Recent study has demonstrated that beta-lactamase inhibitors including clavulanate, sulbactam and tazobactam have an vitro antibacterial effect on Helicobacter pylori. Here we describe the relationship between viability and cell profiles of H. pylori exposed to beta-lactamase inhibitors and some antibiotics in a short-time course. The antibacterial effects of beta-lactamase inhibitors including clavulanate, sulbactam and tazobactam on the bacterial viability of and morphological changes in H. pylori ATCC43504 were examined. The beta-lactamase inhibitors such as clavulanate and sulbactam alone decreased the viable counts of H. pylori, depending on the antibiotic concentrations. Exposure to these beta-lactamase inhibitors resulted in morphological changes of cell shape, cell-wall disintegration and cell lysis.
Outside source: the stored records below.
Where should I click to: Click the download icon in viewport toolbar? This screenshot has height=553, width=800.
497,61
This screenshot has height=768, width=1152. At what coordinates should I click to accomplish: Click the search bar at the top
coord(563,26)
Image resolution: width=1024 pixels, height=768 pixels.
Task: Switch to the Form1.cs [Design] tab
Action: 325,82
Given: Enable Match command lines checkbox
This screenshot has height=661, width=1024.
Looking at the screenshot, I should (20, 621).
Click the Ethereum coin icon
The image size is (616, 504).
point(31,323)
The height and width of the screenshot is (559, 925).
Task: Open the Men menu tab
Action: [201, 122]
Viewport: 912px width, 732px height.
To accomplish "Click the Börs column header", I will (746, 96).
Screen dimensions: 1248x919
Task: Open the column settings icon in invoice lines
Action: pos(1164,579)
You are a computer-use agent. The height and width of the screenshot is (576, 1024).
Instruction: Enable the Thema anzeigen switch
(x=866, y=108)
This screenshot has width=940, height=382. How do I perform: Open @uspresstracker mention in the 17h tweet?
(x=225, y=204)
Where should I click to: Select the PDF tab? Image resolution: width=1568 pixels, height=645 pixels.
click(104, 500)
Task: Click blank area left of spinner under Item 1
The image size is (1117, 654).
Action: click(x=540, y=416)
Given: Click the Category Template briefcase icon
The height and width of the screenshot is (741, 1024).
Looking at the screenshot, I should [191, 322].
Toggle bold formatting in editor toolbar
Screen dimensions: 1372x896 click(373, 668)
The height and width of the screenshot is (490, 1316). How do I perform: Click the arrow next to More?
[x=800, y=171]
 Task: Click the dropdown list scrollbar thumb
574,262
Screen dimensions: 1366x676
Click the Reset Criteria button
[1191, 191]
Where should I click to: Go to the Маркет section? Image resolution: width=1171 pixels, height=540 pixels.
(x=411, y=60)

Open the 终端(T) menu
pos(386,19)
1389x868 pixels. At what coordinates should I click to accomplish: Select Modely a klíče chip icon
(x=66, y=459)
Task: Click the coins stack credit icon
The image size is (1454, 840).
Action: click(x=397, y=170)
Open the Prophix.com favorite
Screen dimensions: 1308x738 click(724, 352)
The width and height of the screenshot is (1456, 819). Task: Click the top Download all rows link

Among these beta-lactamase inhibitors, clavulanate was the most active, causing a decrease in viable counts and morphological changes such as short filamentous to sphaeroplast formation and lysis. One x minimum inhibitory concentration (MIC) of amoxicillin plus 1 x MIC of clavulanate decreased viable counts effectively compared with 1 x MIC of amoxicillin or 1 x MIC of clavulanate alone, and induced morphological changes of cell shape and cell wall. Our results suggest that the beta-lactamase inhibitors alone have concentration-dependent antibacterial activities against H. pylori and affect the morphology of the cell shape and the cell wall in vitro.